A seccional catarinense da OAB, por meio da sua Comissão de Direito Homoafetivo e Gênero protocolou “Pedido de providências” junto ao Conselho Nacional do Ministério Público  em desfavor do promotor Henrique Limongi, da 13ª Promotoria de Justiça de Florianópolis, que vem impugnando sucessivamente casamentos homoafetivos, apesar de eles serem garantidos por decisão judicial proferida pelo STF em 2011 e por resolução do CNJ em 2013. Segundo a advogada Margareth Hernandes, que preside a comissão e é militante do segmento, o comportamento do promotor vem criando sérios constrangimentos e prejuízos de ordem material e moral aos casais homoafetivos que querem legalizar a união.

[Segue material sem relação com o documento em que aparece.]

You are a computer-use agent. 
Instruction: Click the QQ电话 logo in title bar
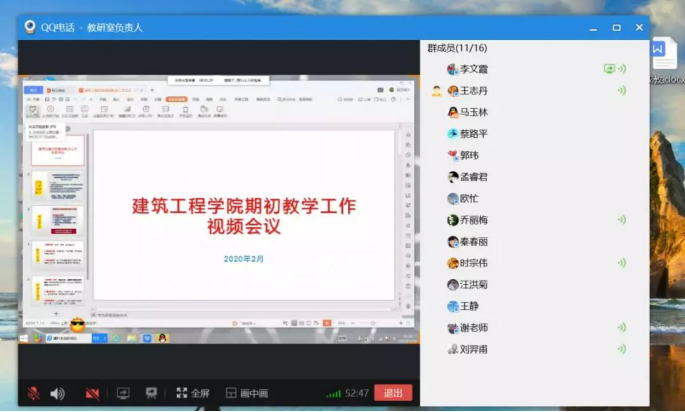click(x=29, y=27)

 “O promotor vem repelindo o reconhecimento do casamento homoafetivo há anos.  Só em 2019 ele impugnou 46 habilitações de casamentos entre pessoas do mesmo sexo. Isso não ocorre em capital nenhuma, só Florianópolis. Isso é inaceitável!”, disse Margareth. “Essa atitude do  Dr Limongi traz enorme prejuízo de todas as ordens, e principalmente moral aos envolvidos, que são obrigados a debater judicialmente a legalidade incontestável de seus casamentos”.